The company’s shares fell more than 10% following the announcement, as Onsemi highlighted sluggish demand for battery electric vehicles amid economic uncertainty, rising global import tariffs, and high interest rates in the United States. These headwinds have prompted consumers to pull back on big-ticket purchases and forced automakers to reassess production targets and delay investment decisions.
While Onsemi noted early signs of stabilization across its end markets following a period of oversupply, it warned that a broad-based recovery in automotive demand has not yet materialized. The EV segment, once a key growth driver for the chipmaker, remains under pressure in major markets, with only marginal improvements expected in the near term.
The company is among a limited number of chipmakers supplying silicon carbide chips, which are essential for enhancing the driving range of electric vehicles. However, slower-than-expected EV adoption and the recent expiry of the $7,500 federal tax credit for some electric cars in the U.S. have contributed to a more cautious industry outlook.

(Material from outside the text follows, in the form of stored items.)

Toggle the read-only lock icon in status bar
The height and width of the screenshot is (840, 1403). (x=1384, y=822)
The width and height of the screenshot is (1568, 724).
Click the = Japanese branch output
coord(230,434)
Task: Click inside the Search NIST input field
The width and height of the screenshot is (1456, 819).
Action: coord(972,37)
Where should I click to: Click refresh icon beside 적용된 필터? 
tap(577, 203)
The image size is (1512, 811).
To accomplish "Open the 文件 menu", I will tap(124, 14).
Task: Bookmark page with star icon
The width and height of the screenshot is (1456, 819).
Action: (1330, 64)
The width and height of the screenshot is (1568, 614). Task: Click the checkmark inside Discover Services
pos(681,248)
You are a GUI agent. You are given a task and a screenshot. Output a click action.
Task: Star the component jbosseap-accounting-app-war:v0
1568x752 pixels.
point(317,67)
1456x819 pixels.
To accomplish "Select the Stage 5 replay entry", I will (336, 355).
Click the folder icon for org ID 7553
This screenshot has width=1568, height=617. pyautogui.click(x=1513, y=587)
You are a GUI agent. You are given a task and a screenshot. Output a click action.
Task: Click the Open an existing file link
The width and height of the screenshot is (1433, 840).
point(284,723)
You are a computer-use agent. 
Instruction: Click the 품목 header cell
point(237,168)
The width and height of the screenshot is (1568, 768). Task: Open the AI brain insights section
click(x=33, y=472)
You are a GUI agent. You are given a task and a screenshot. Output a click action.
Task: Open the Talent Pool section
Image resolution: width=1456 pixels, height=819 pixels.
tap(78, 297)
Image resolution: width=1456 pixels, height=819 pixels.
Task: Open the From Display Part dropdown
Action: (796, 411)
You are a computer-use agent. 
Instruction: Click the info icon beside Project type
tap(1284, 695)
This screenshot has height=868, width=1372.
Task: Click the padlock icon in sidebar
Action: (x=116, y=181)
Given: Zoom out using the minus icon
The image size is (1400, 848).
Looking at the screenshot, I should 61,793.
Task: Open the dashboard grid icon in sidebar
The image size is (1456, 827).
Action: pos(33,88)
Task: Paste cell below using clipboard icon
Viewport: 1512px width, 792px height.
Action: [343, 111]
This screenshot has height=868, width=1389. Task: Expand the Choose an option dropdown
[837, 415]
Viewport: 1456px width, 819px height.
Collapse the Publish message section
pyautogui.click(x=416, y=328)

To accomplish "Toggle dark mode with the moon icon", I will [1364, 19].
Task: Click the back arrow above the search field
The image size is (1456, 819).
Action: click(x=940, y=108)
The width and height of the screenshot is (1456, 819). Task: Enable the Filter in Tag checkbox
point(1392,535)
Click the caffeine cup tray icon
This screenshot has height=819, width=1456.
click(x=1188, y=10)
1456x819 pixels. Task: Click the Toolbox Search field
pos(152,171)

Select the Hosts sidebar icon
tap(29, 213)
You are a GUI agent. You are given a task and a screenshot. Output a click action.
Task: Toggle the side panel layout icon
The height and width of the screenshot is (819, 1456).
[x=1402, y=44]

Onsemi guided for third-quarter adjusted earnings of 54 cents to 64 cents per share, compared with the average analyst estimate of 59 cents, according to LSEG data. It forecast revenue between $1.47 billion and $1.57 billion, with the midpoint slightly above consensus expectations.
Second-quarter revenue came in at $1.47 billion, narrowly beating estimates of $1.45 billion, but marking a year-on-year decline of around 15%.